Per vault standard (CLAUDE.md):

| File | Purpose |
|---|---|
| `README.md` | This file. Project mission. |
| `WORLDLINE.md` | Narrative log of breakthroughs, jobs, decisions. Picks up the BT90 thread from MarathonLament. |
| `BOUNTY_BOARD.md` | Open work, prioritized. The measurement plan for the privacy stack. |
| `FORM.md` | Operational map.
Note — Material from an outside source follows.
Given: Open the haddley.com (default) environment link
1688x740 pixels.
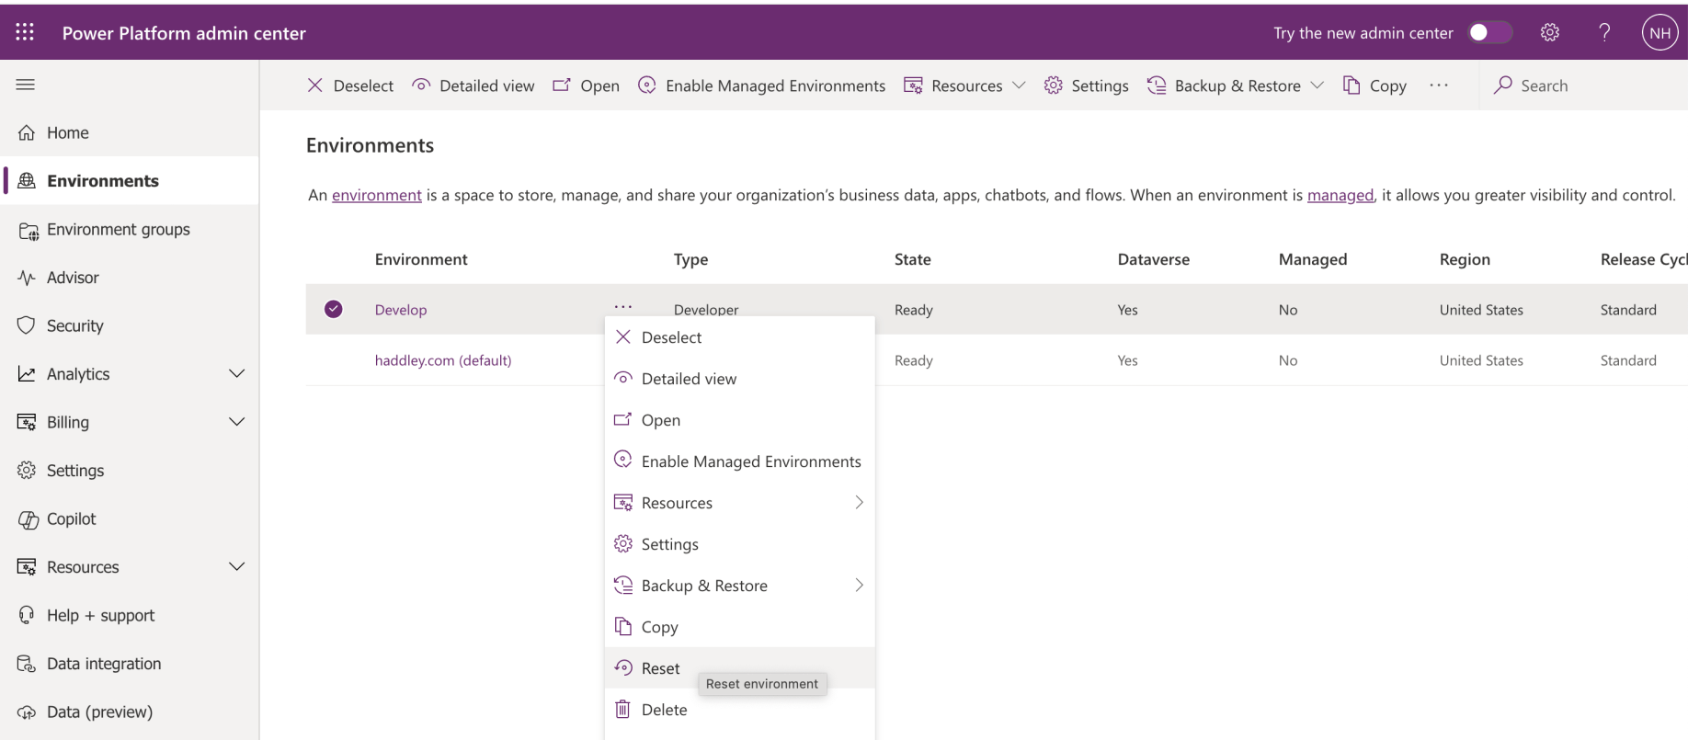Looking at the screenshot, I should click(442, 360).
The encoding architecture as a layered system, with each layer's measurement method. |

Optional / on-demand:
- `BOOK.md` — citations index (we'll cite Krause et al. for trafficking, vaccine-Ψ papers for RNA-mod-as-watermark, Crick 1966 for wobble, etc.)
- `HALO_*.md` — specific concept entries (one per major insight)
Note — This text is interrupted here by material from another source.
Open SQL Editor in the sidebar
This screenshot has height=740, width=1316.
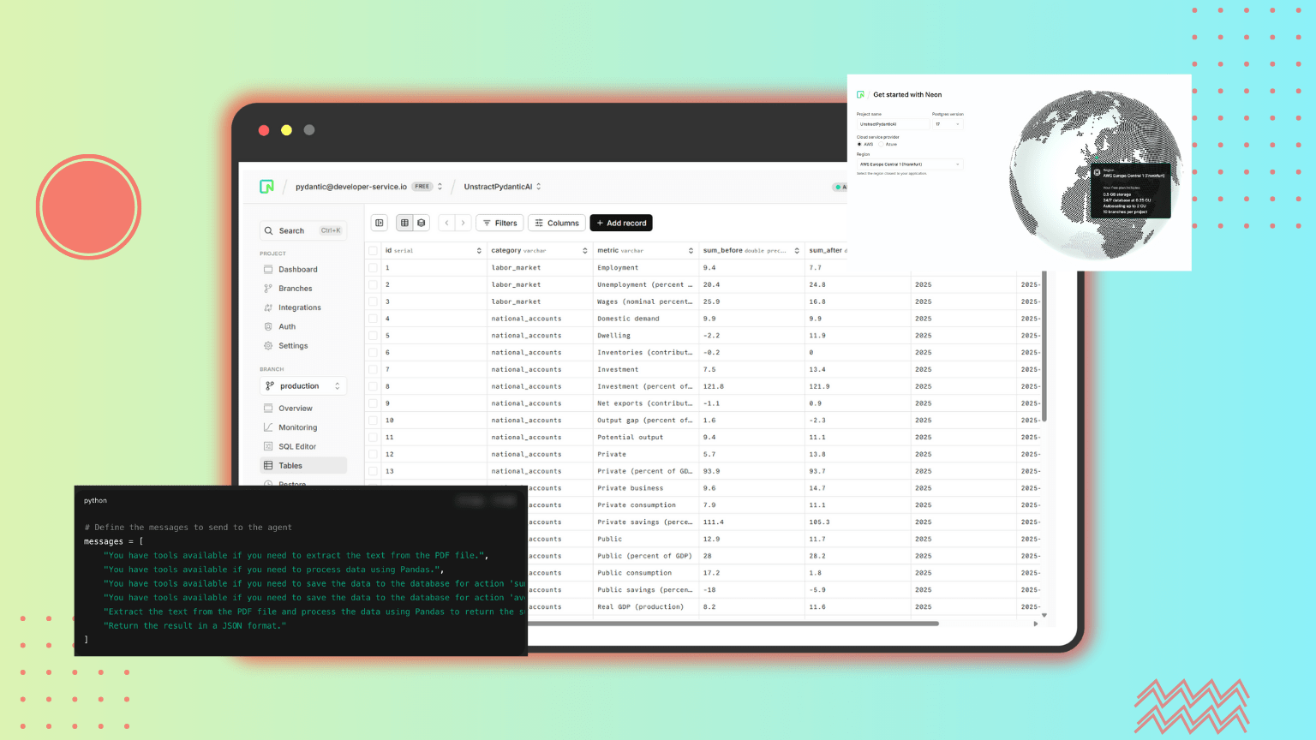[297, 446]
## Relationship to other projects

- **`20_Project_MarathonLament`** — conceptual framework + cohort empirics (parent project; BT83-BT90)
- **`27_Project_WingsAboveMorning`** — atlas DB and STAFF aligner pipeline (the data we read at the splicing layer)
- **`28_Project_RedFromTheGrave`** — coupling tensor + operator audit (the layer-coupling measurement framework)
- **`10_Project_DiscordIntoSymphony`** — h5ad scRNA repository (the source data)
- **`project_recycler_hypothesis.md` (memory file)** — the evolutionary motivation; cancer cells = compromised privacy stacks → legible to fungal recyclers

## What success looks like

A measurable, computable **privacy-stack depth score per cell type** that:

1. Distinguishes healthy cells (deep stacks) from cancer cells (shallow stacks) on TCGA tumor-vs-normal pairs.
2. Distinguishes proliferative-state from senescent-state cells in our cohort BAMs.
3. Predicts which cancers respond to checkpoint-inhibitor immunotherapy (cancers with shallower privacy stacks should be MORE legible to the immune system once checkpoints are released).
4. Predicts viral host-range from codon-usage matching strength.
5. Reveals whether the privacy stack has any HARD UPPER BOUND (entropy ceiling) below which cells cannot afford to operate.
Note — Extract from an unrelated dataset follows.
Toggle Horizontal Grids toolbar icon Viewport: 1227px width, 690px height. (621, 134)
Each of these is a real, testable, public-data-available claim. **TheHats is the project where the framework becomes measurable rather than philosophical.**

## Out of scope

- Wet-lab validation. We're a computational project; experimental confirmation goes to other groups.
- Drug design. We're characterizing the architecture, not engineering against it.
- The recycler hypothesis as a complete evolutionary story. We're testing one of its implications (cancer = shallow stack); we're not relitigating the whole hypothesis.
- Single-cell-resolution per-cell privacy stack. We can do per-cell-TYPE (cluster-averaged) initially. Per-cell may come later if the framework holds at the cluster level.